Effect of Residual Shear Stresses on Released Strains in Isotopic and Orthotropic Materials Measured by the Slitting Method

Abstract

This paper investigates the effect of shear stresses on the determination of residual stresses in isotropic and orthotropic materials by the slitting method. A great deal of research effort is focused on the estimation of the residual stress component normal to the slit face using strain data measured by strain gauges installed on the top or the back surface of the stressed specimens. However, the slitting process will also release two in-plane and out-of-plane shear stress components, which may influence the measured strains. For the two specimens of carbon/epoxy and glass/epoxy laminated composites as well as a steel specimen, the distribution of released strains on the top and the back surfaces due to the shear stresses is calculated using finite element method and compared with those due to the residual normal stress.
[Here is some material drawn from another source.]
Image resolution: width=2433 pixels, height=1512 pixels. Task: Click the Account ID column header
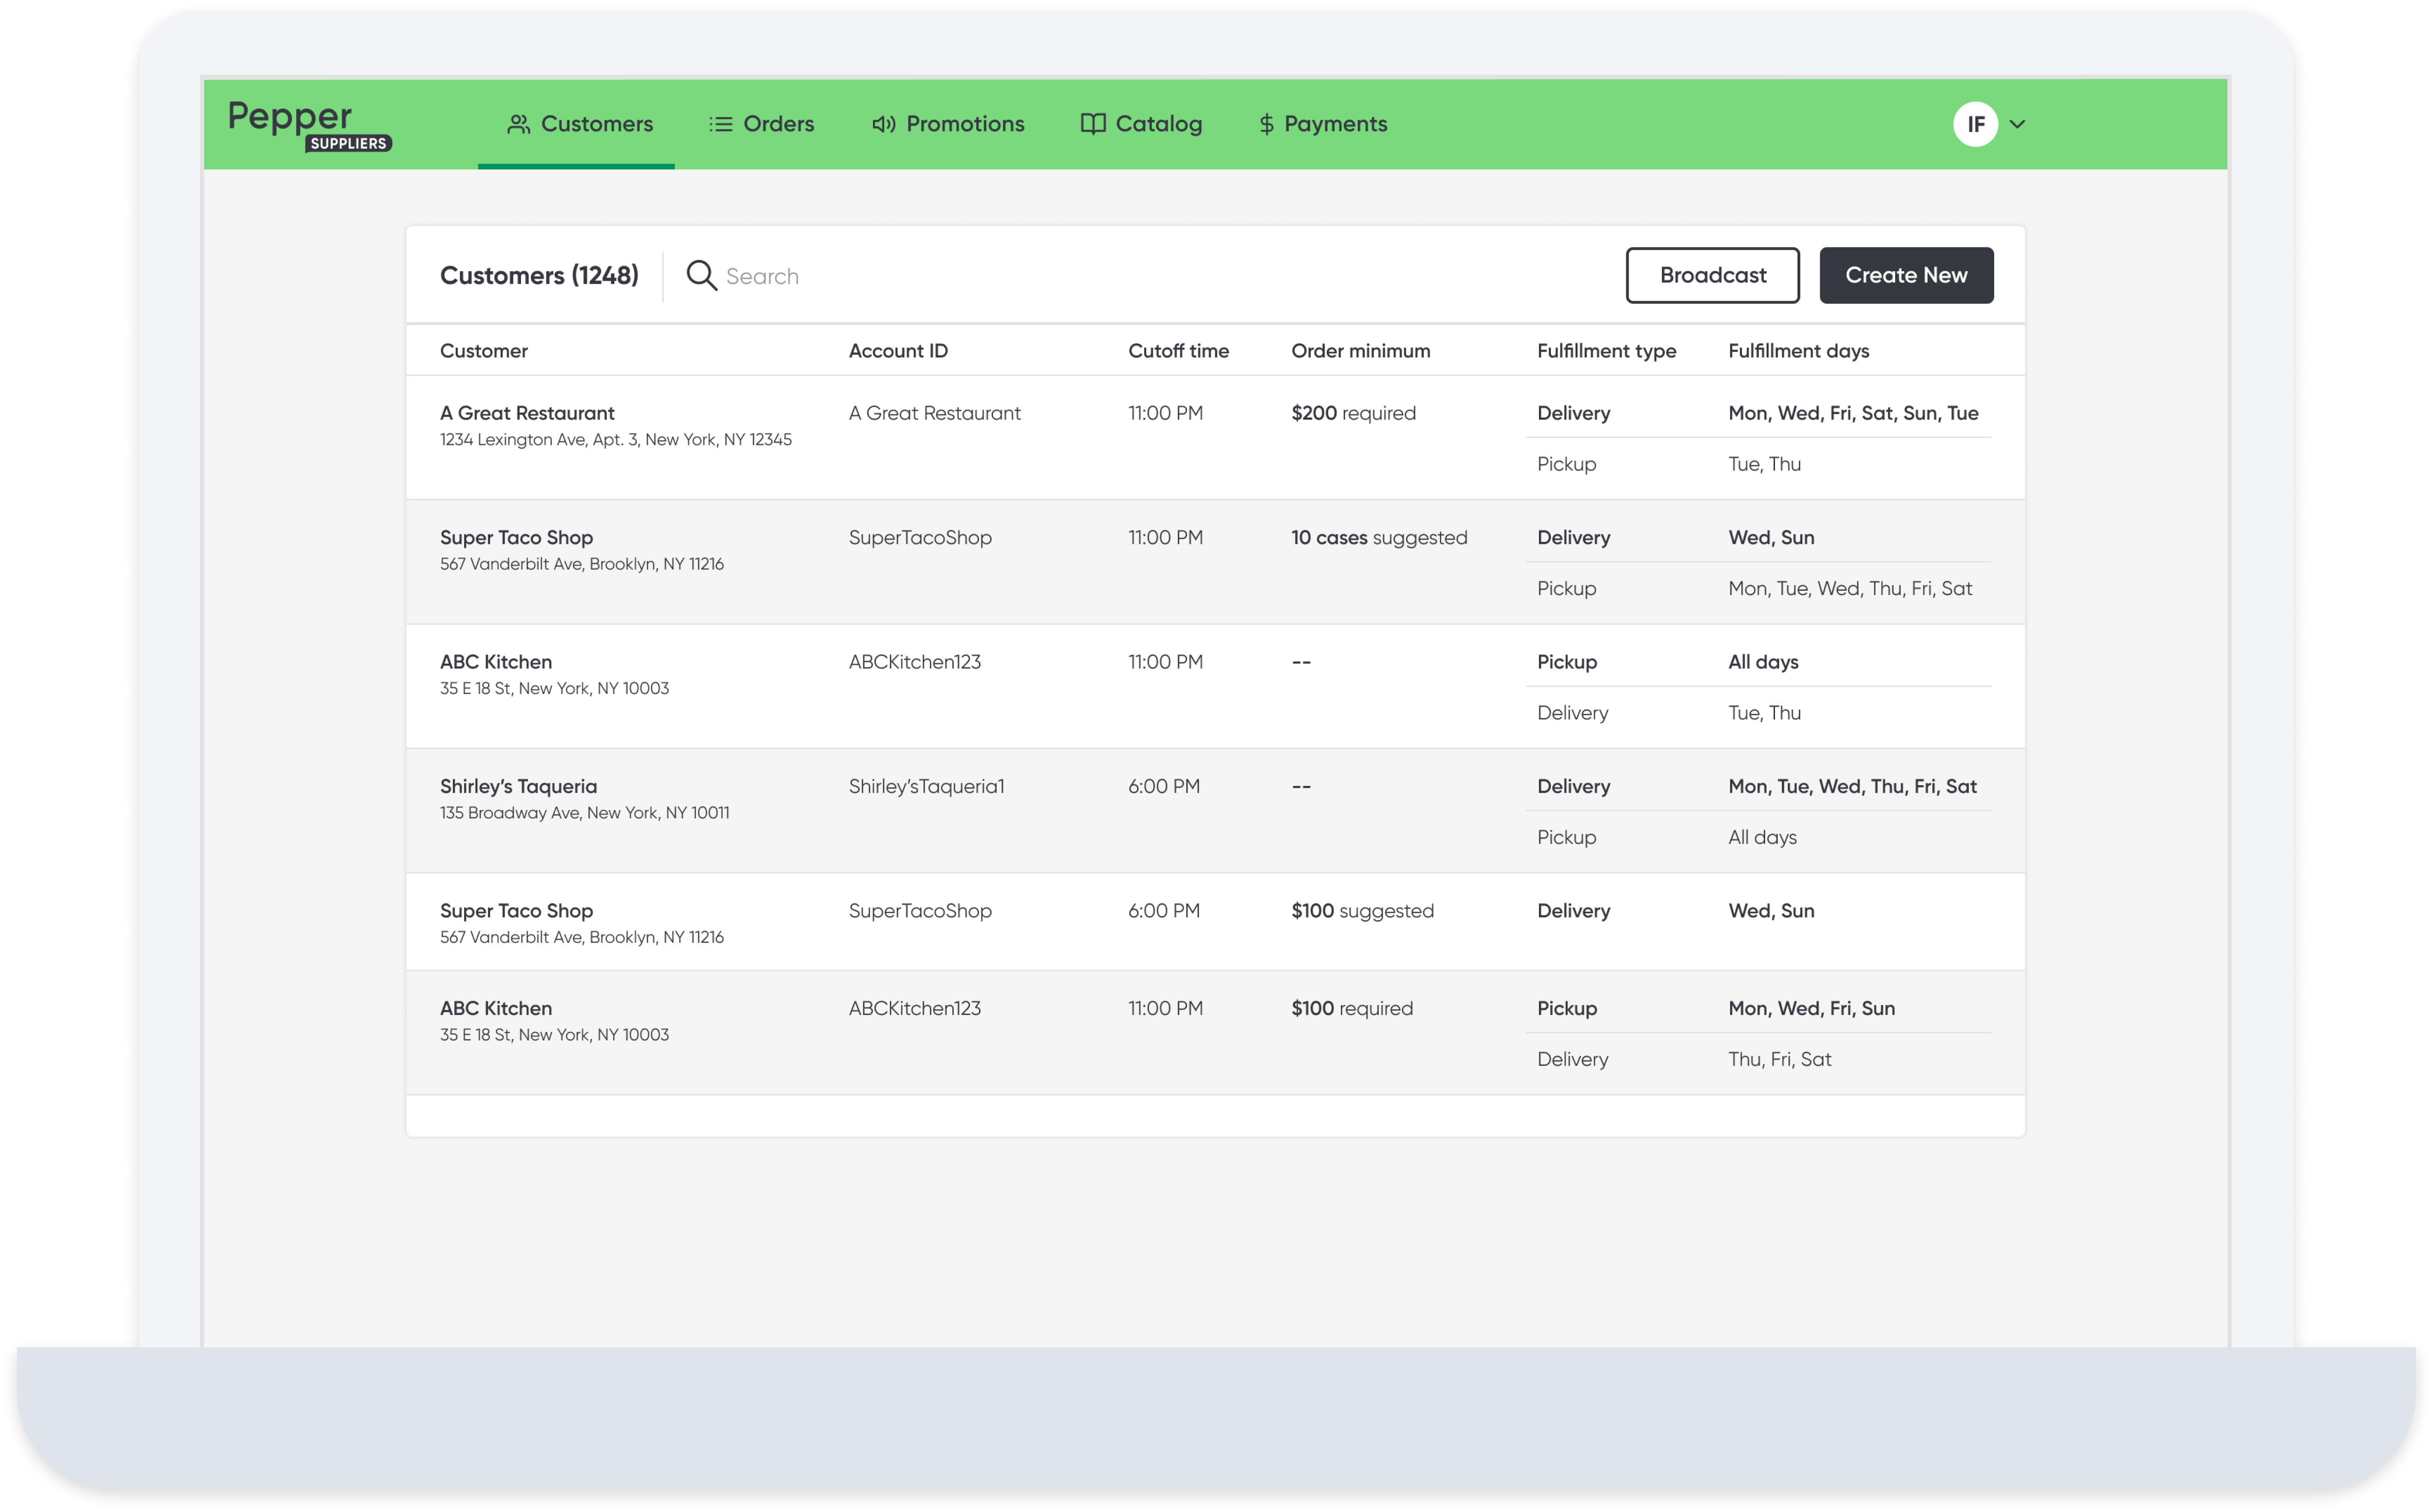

The results show that on the back surface, the shear stresses have a very small effect on the measured strains. However, on the top surface, strains due to the residual shear stresses are significant compared with those due to the residual normal stress and cannot be ignored. A method using two top surface strain gauges in both sides of the slit is presented to separate the effects of normal and shear stresses from each other. Also, strains due to the in-plane and the out-of-plane shear stresses could be isolated from each other. If these separations could be carried out successfully, the residual shear stress can be calculated by the proposed formulation.